Indeed, this issue of compromised security came to the fore recently after the spectacular escape of Redoine Faid, a French-Algerian gangster, who fled the Sequedin prison in northern France in mid-April by holding wardens hostage using explosives to blast through five prison doors. The fugitive Faid was re-arrested on May 29.

“We are the first ones to ask for good conditions of incarceration for inmates,” a representative for the prison services union SNP-FO-Direction, which participated in the protest, told the French newspaper Le Parisien, adding that prisons suffer from a “lack of resources.”

But easing prison overcrowding, improving security in prisons will come slowly, given France’s precarious financial condition. Even renovating existing prisons (an idea with some political currency) would be expensive.

For example, in Marseille, the prison called “Les Beaumettes,” is notorious for lack of proving hygiene -- some cells do not even have toilets and are frequently overcrowded.

“The first solution is to develop alternatives to incarceration, when the latter is not strictly necessary,” said Andre Vallini, a French Socialist senator, to the newspaper Le Figaro. “Then, and this is not contradictory, we need to build new prisons.”

The paper reported that France would need at least 20,000 new prison beds to begin to ease overcrowding.

Taubira has also indicated that she wanted to terminate the “minimum sentences for repeat offenders” rule as introduced by Sarkozy. However, judges do not believe such a measure will be effective -- and seeing that there is no alternative proposed to this law, they keep applying it.

But France’s prison problems are relatively modest compared to countries in eastern and southern Europe – for example in Serbia, there are 157.6 inmates per 100 places, followed by Greece with 151.7 and Italy with 147.

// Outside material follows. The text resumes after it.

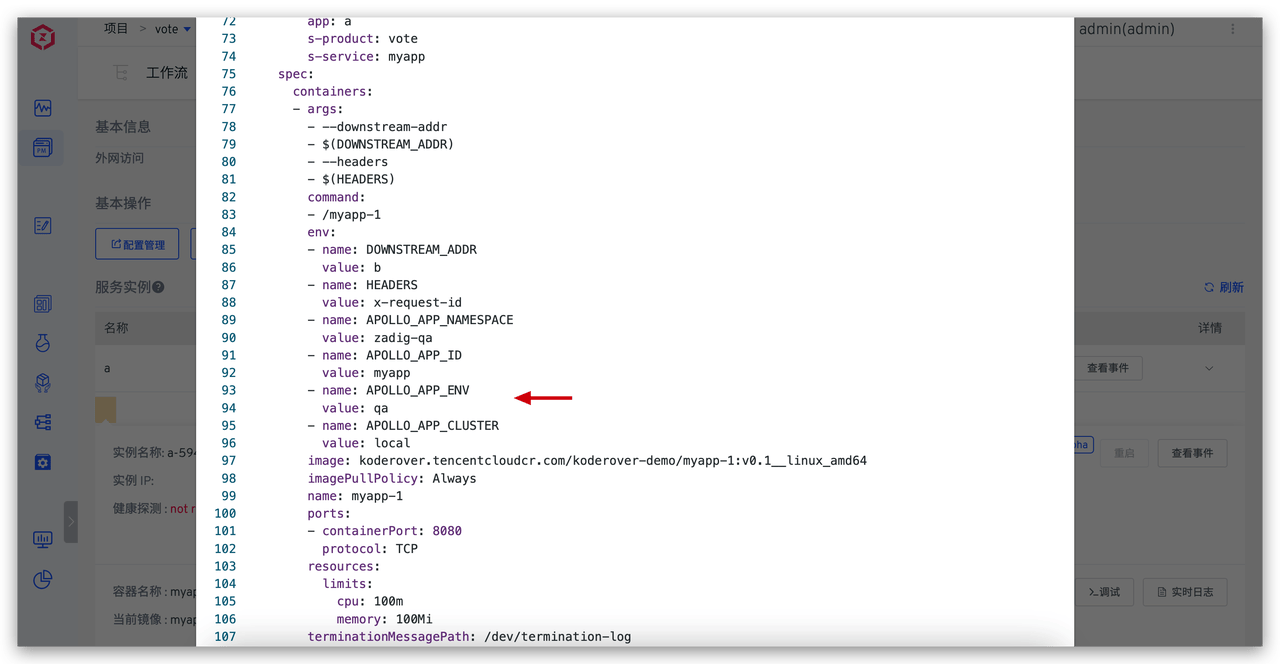
Task: Open the monitoring pulse icon in sidebar
Action: (42, 108)
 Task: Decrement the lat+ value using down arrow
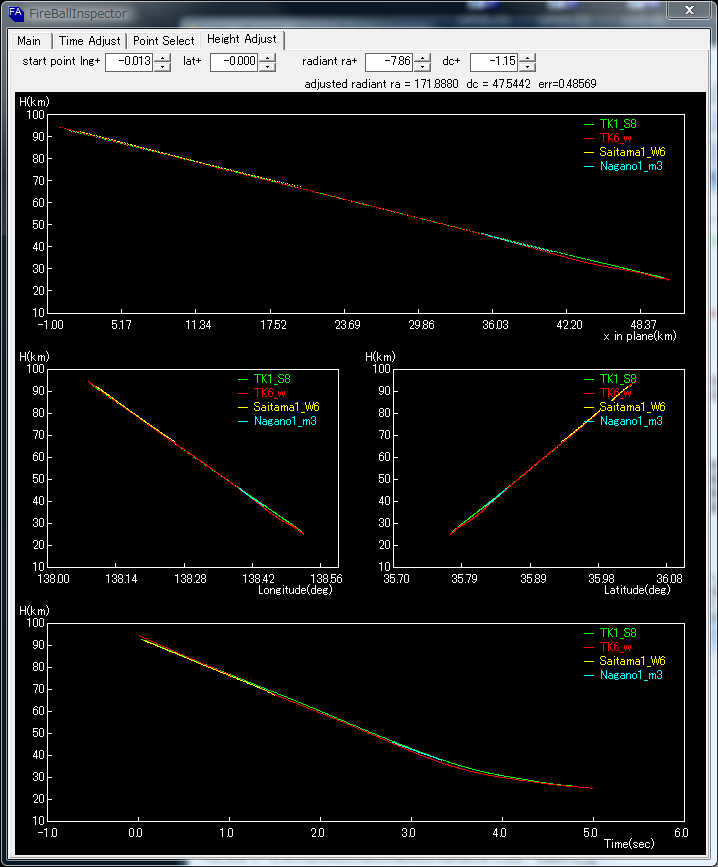click(x=267, y=66)
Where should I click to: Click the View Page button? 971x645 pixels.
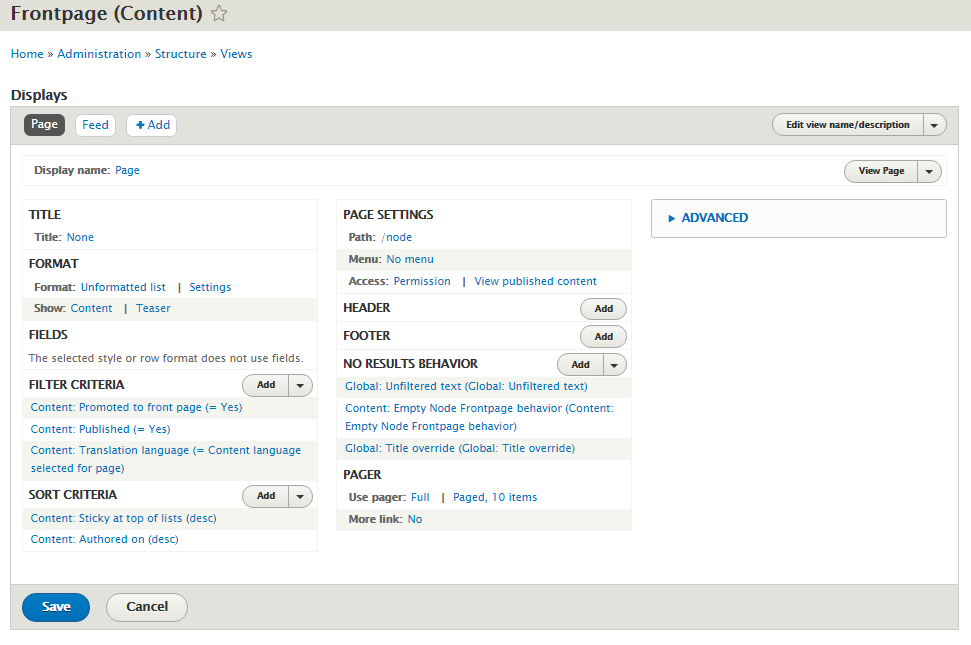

Moreover, compared to the United States, the world’s leading incarcerator of people, European prisons are not quite as crisis-ridden. In the U.S., there were 937 adults incarcerated for every 100,000 inhabitants in 2011, according to the U.S. Department of Justice (versus only 154 in Europe).

In 2008, the U.S. was holding around a quarter of the world’s prison inmates, while the country only accounts for about 5 percent of the world’s population. And some prisons in the US are also overcrowded, for example, California’s state prisons are operating at 137.5 percent of their capacity, according to The Economist. 

Still, France, and Europe as a whole, as the number of inmates climb, they will have to find solutions to their prison woes very quickly.